Output, exactly and in full, only the lines from the one containing "Where should I click to: Click" to the last line of the data. Pictures should not appear.

Segment Open

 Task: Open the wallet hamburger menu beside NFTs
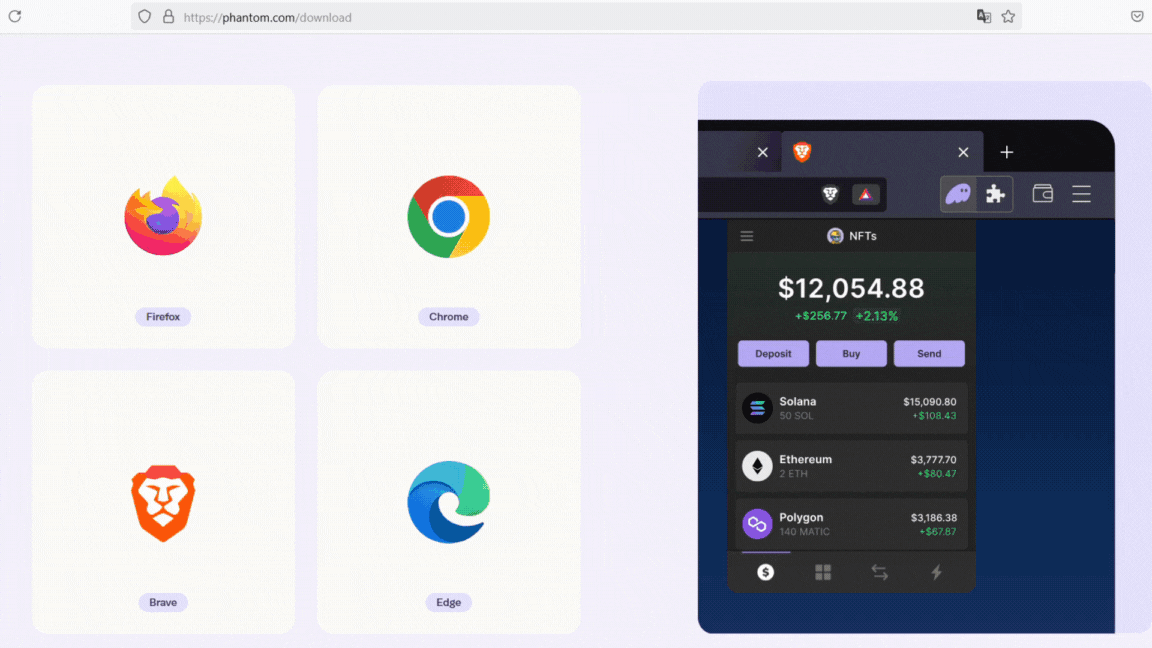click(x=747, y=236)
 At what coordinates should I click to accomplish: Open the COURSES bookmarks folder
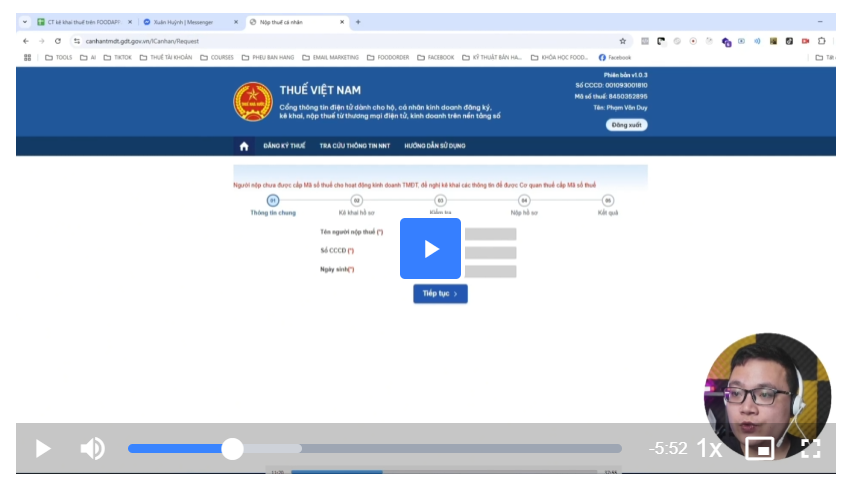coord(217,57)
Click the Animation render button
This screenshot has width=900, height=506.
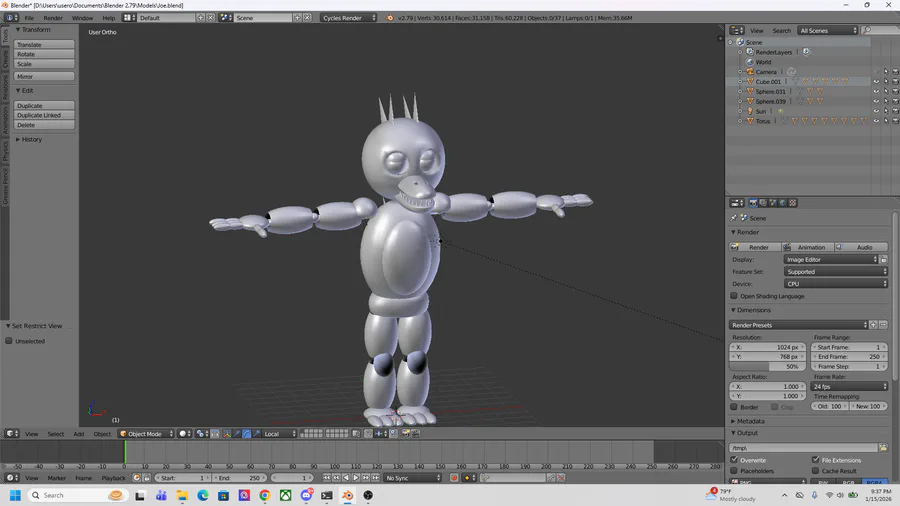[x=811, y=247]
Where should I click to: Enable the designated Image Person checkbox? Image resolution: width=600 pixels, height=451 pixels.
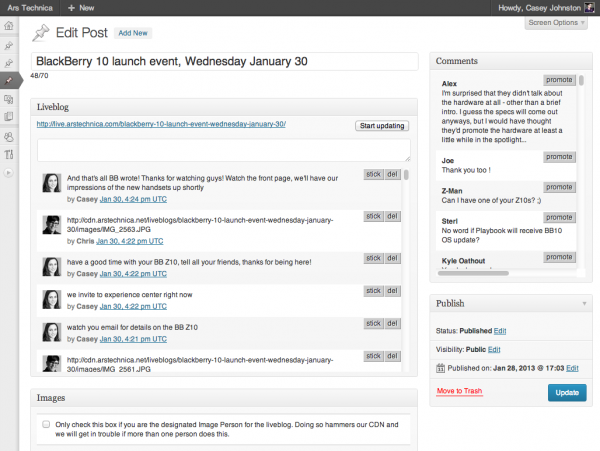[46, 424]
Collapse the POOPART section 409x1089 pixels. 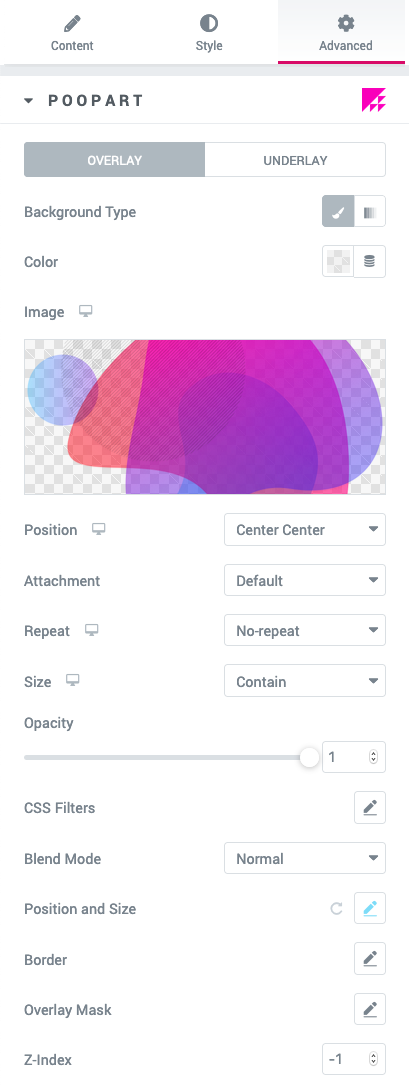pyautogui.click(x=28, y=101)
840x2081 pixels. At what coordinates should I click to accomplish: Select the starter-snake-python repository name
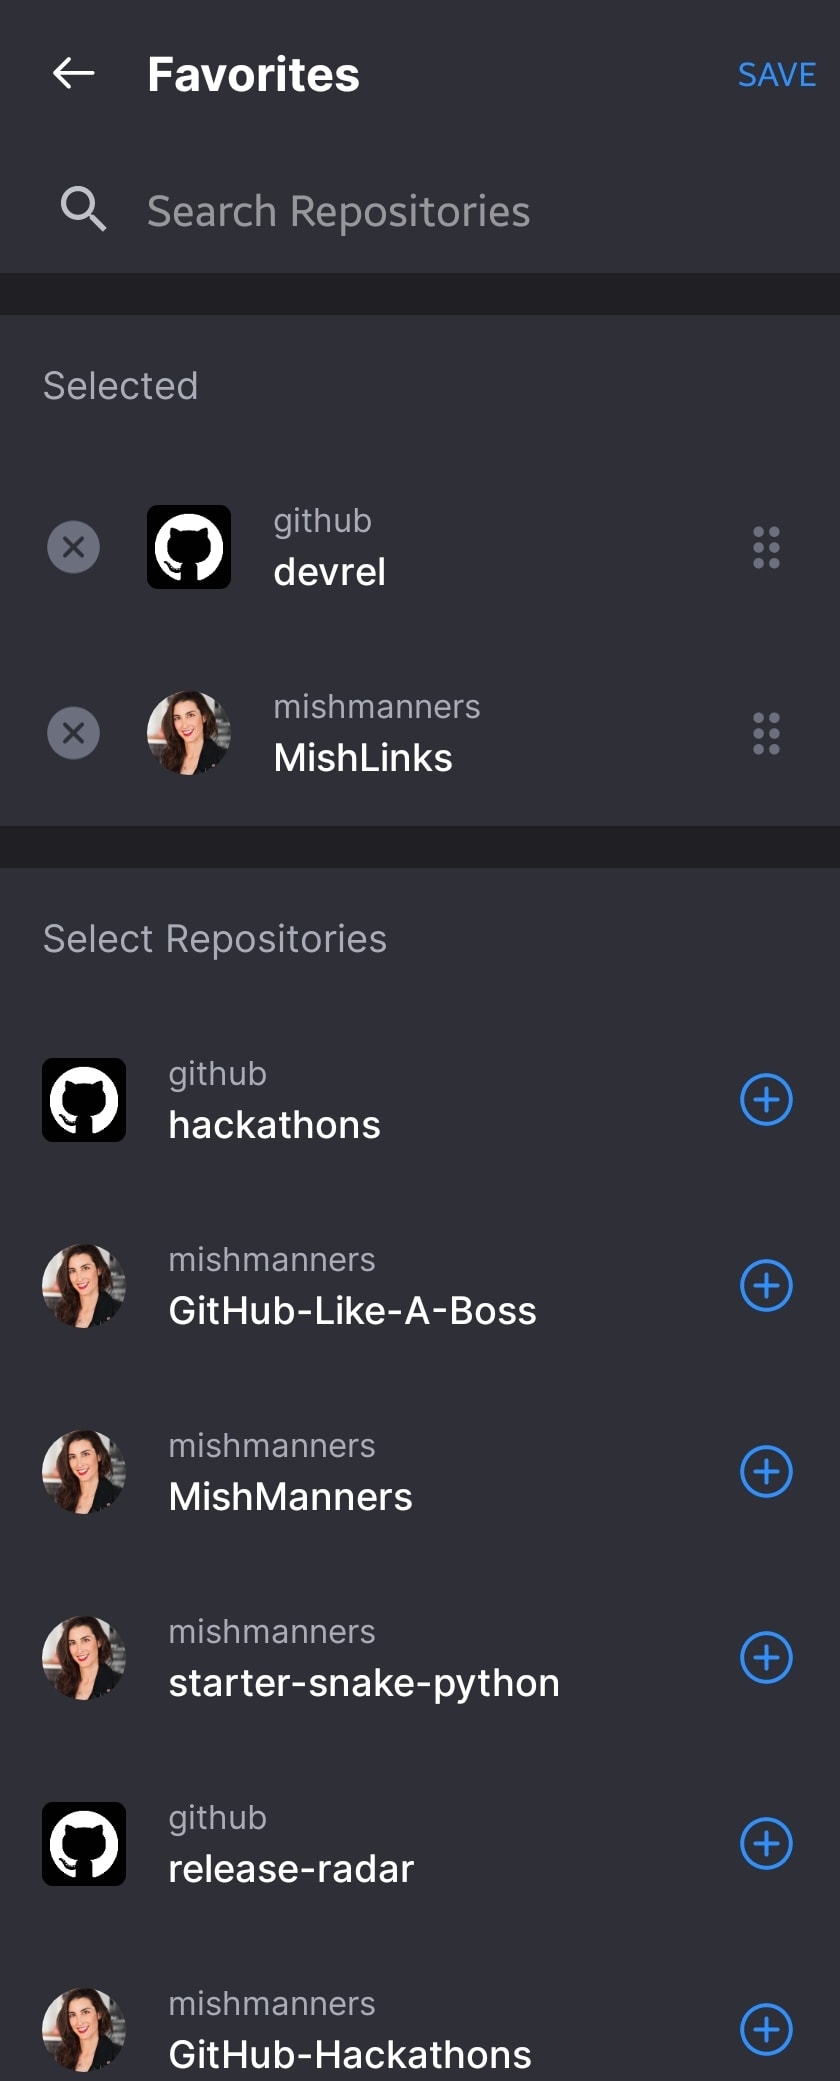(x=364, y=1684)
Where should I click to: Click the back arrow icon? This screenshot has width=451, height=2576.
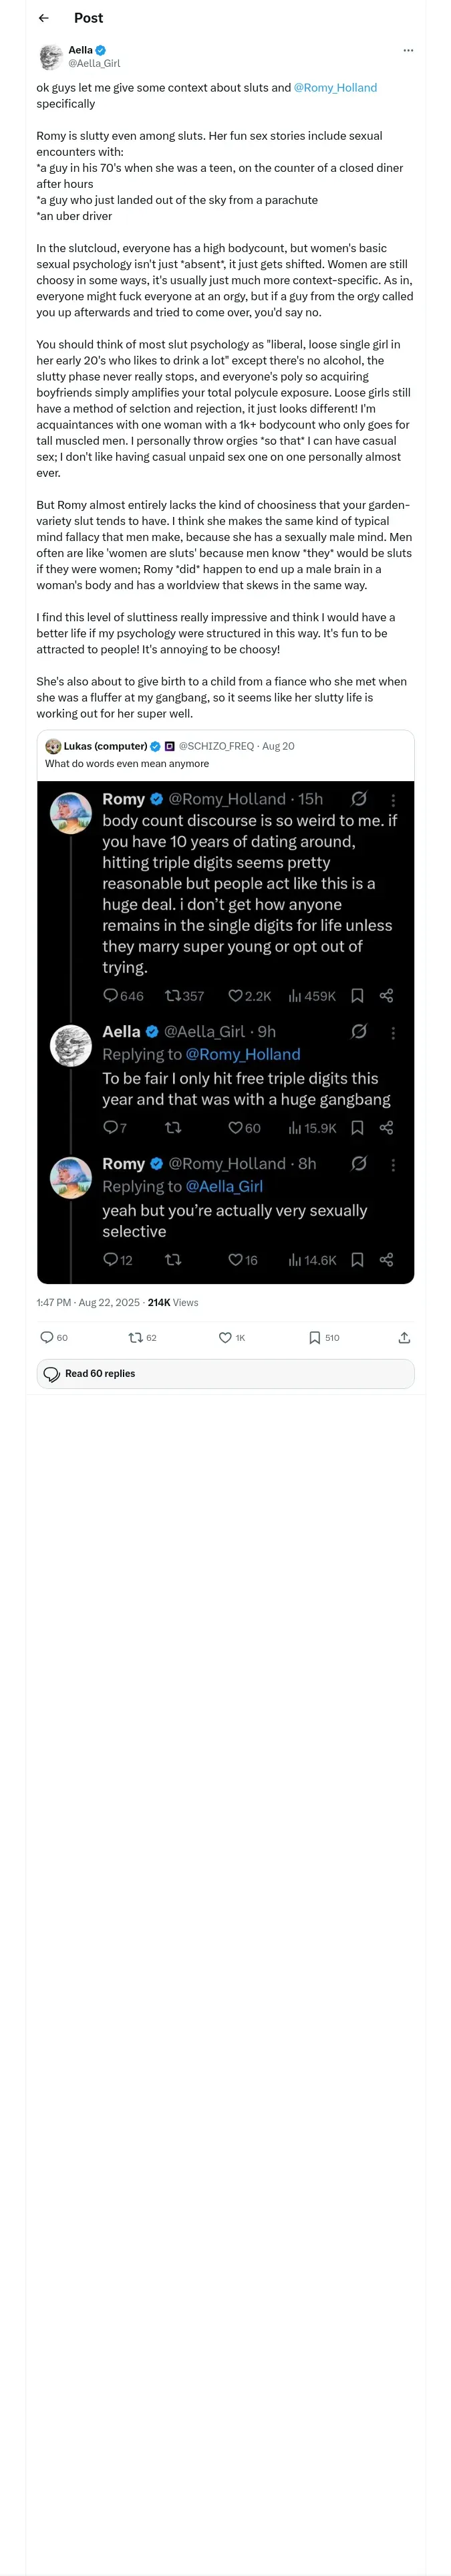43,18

Segment Closed

(YOUR RESPONSE)
Where should I click to: Click the back arrow icon? This screenshot has width=451, height=2576.
43,18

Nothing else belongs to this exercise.